Anyway, the night was rolling on and we were all becoming a little drunker (some more than others) I'm chatting away to my friends when all of sudden, I feel hot, not just ooh isn't it hot in this crowded room but oh my God my arse is on fire hot. I turn to look at the reflection in the window and see my long top on fire...to which I yell at my hubby to "To put me out" so what does he do?? (I should point out at this point that my work colleagues call him Captain Underpants due to him answering the door to them in his boxer shorts...that's a whole other blog!!) Well it turns out Captain Underpants is the WORST Superhero EVER!! He tried to blow me out like I was a flippin birthday cake...to which I'm still yelling "Put me out" in the end he decided smacking my arse was the best way to do that. My work colleagues were in fits of laughter, I could here the hostess saying she could smell burning. Yep, that was me. When I protested about being blown out the hubby did say he'd made a wish!!

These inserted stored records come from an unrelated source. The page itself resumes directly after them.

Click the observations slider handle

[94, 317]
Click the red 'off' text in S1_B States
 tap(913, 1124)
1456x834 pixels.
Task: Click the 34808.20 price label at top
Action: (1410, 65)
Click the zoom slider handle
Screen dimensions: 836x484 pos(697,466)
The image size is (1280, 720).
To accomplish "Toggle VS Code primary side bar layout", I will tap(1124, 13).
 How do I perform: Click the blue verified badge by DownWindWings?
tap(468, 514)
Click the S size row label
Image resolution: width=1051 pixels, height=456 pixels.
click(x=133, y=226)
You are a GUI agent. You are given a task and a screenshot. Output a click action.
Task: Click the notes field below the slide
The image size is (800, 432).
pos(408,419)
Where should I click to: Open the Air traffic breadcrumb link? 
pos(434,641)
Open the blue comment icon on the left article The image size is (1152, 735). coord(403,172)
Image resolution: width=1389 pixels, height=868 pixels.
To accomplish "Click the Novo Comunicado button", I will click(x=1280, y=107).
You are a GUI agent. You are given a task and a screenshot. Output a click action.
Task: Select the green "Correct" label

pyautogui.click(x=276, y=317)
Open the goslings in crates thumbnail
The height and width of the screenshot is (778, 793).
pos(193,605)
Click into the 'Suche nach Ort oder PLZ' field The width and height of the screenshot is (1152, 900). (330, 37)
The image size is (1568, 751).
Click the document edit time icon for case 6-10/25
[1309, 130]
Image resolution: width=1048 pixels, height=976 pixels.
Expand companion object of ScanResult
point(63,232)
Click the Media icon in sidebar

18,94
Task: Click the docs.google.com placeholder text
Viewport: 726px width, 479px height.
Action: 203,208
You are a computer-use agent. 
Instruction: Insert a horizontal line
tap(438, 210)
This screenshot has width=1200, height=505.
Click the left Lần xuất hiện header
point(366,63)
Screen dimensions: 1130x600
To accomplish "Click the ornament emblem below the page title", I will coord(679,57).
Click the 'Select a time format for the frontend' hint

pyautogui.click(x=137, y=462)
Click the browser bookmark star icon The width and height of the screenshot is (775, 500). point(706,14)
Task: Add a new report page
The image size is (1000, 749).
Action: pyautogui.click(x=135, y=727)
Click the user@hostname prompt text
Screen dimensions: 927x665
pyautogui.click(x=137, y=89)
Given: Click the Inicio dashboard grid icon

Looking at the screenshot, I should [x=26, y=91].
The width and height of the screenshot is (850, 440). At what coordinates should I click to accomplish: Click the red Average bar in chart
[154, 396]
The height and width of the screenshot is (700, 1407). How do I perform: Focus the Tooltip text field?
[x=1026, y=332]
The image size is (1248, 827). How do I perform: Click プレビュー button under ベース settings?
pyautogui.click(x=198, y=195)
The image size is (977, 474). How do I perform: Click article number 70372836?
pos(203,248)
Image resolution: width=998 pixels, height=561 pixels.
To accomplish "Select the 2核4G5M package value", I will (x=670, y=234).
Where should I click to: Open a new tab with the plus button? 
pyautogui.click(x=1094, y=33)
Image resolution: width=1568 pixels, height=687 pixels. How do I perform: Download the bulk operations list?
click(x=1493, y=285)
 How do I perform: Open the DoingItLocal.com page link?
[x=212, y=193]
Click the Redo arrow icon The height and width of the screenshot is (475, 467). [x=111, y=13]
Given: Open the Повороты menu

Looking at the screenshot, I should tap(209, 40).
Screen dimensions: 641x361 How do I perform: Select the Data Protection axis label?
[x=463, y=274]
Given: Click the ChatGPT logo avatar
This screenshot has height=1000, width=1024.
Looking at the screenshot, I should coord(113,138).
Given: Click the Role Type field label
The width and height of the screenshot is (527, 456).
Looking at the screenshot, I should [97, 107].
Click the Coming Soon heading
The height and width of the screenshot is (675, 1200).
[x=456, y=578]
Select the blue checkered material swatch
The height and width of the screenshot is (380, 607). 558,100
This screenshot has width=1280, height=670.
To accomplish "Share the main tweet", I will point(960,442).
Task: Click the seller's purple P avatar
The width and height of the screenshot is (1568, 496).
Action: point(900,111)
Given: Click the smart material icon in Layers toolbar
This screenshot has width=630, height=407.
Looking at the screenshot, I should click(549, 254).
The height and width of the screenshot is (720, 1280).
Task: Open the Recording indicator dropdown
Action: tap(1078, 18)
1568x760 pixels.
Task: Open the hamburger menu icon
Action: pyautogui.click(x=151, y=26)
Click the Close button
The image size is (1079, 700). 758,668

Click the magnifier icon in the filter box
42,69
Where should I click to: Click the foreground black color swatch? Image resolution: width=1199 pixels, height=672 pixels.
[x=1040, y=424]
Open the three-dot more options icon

Fortunately I was ok...just one VERY ruined top - which happens to be my favourite. However the "fun" didn't stop there, remember I mentioned that the host was a DJ?? Well check out his playlist for the next twenty minutes after my candle incident:-
Ring of Fire, Relight my fire, C'mon baby light my fire, Firestarter and Sex on fire which the chorus was aptly changed to.... "Woooohooo Bev's arse is on fire" Hysterical!! Man I was on fire last night!!!
So there was my it could only happen to me story...you'd think after hours of having to watch Fireman Sam with my youngest that I'd be well aware of the dangers of candles by now! Ah well at least I have my own Captain Underpants to protect me!!! (And I do have a new party piece, I'm available for weddings, bar mitzvahs, christenings...I really light the room up!!)